**MATERIAL:**
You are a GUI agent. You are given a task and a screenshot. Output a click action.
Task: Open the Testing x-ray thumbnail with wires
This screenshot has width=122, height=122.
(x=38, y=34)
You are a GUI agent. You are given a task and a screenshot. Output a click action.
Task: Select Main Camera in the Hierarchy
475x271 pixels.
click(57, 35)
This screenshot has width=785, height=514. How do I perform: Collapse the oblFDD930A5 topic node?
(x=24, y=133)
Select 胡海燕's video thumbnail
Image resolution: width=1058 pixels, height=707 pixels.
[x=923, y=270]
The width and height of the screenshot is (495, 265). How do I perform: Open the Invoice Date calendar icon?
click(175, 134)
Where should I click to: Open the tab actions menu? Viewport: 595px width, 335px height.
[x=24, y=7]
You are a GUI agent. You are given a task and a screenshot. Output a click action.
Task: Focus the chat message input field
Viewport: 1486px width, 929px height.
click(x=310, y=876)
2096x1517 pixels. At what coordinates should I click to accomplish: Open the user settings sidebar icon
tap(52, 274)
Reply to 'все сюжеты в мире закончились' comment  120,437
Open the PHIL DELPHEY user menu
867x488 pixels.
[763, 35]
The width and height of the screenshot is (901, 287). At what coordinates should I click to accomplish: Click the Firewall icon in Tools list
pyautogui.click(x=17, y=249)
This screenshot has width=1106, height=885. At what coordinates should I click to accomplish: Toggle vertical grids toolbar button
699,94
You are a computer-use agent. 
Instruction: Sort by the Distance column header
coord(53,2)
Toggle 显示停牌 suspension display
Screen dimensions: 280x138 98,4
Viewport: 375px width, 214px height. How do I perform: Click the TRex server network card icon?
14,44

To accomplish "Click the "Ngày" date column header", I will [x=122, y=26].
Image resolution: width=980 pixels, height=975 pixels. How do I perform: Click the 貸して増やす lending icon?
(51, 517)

**YOUR GOAL:** Locate each line above that contains the word "user", and copy those lines out in full.

**PROBLEM SOLUTION:**
2096x1517 pixels. At what coordinates should I click to accomplish: Open the user settings sidebar icon
Open the PHIL DELPHEY user menu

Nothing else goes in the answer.